What we’re seeing is that some of our partnerships that we have here…[are] dragging their feet in terms of getting the hardware to us for testing.
For instance, the smart drills for testing poles aren’t fully deployed yet, because extensive testing revealed several challenges, like the fact that it struggles in the harder wood of transmission poles, and also misreads smaller poles with internal rot. PG&E is still waiting on the vendor to make those modifications.
And that slowdown is not unique to asset inspection, Tu said.
“Even if the technology is great, there’s got to be a pathway to optimization at the utility scale that [most startups] don’t think about,” he said. That filters out a lot of potential partnerships at the start, he added. “A lot of these smaller companies we just can’t partner with…and so we’re waiting for them to be bought out by a bigger organization.”
The wildfire case study
Inside the dome at the center of the ATS campus, engineers are still working to perfect wildfire mitigation tech. They drag in sod at various levels of dryness, and various types of vegetation, mostly tree branches, from around the PG&E territory.
They’re essentially testing to find the sweet spot of enhanced safety settings.
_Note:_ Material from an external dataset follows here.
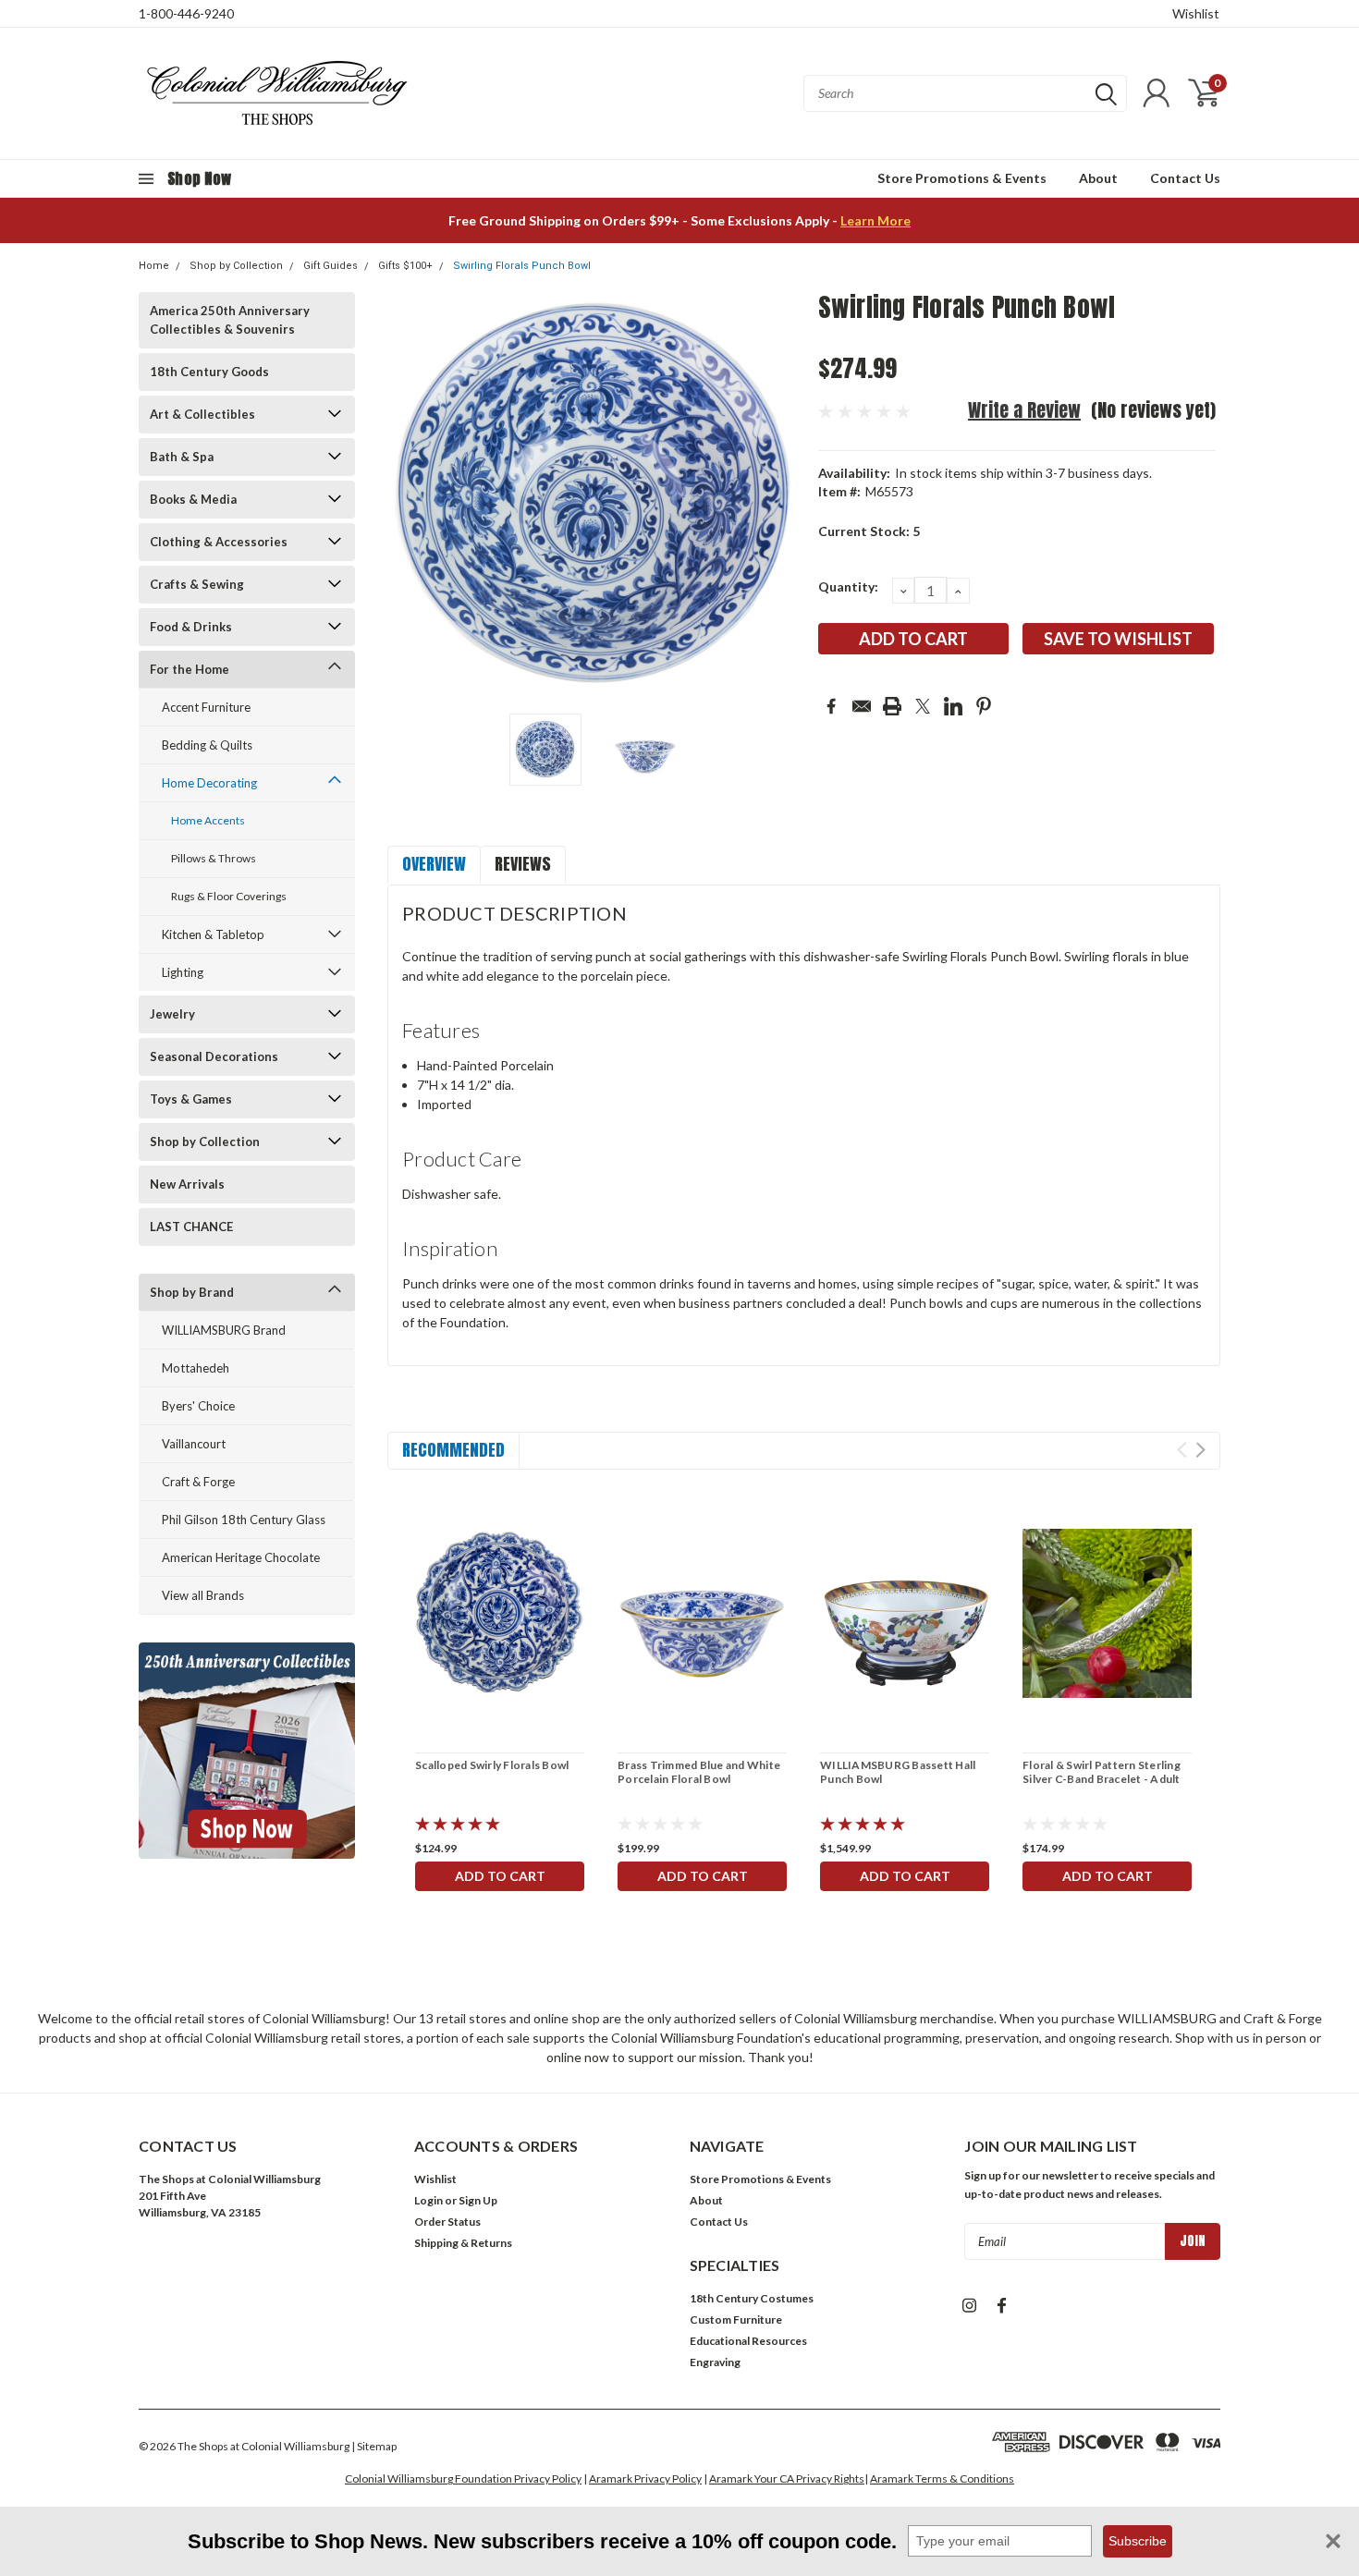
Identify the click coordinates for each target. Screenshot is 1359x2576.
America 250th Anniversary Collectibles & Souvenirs (230, 319)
If they’re tripped too fast, small load increases could trip the lines, including when it’s not necessary — resulting in unnecessary power outages and customer discontent. If it takes too long for power to be shut off, though, they could start fires.
When PG&E first started testing the Enhanced Powerline Safety Settings, or EPSS, they were tripping “all the time,” Tu said. That’s a huge problem for the customers impacted, because those lines can’t just be turned on right away — the utility has to send out a patrol to view the damage, which can take hours.
“The testing we did here really reduced those false positives and made sure that the settings…are dialed in,” he explained. Today, both EPSS and downed conductor detection are deployed relatively widely in PG&E’s territory, in all high wildfire risk areas, Tu said. Moving forward, the ATS team is focused on secondary service lines, the ones that come into homes. Those lines, as of yet, don’t have safety mechanisms to prevent fires if they’re damaged. ATS is testing out new types of cables, with better protection.
When it comes to wildfire tech in particular, a lot of the products ATS tests have come to PG&E through international collaborations, including from Europe and Australia. But domestically, Tu said there’s been a lot of interest from other regulated utilities, both in the tech that ATS has validated, and in the lab’s overall approach to innovation.
“We’ve had lots of other utilities come visit us through industry organizations or just direct benchmarking,” he explained. Some of those conversations have focused specifically on the ATS business model, and how it could be replicated to fit the needs of other utilities.
“Sometimes innovation doesn’t require new technology,” he added. “Sometimes innovation is just thinking about doing things a different way. Sometimes it’s about looking at our old processes and asking…can we do something differently to get a better outcome?”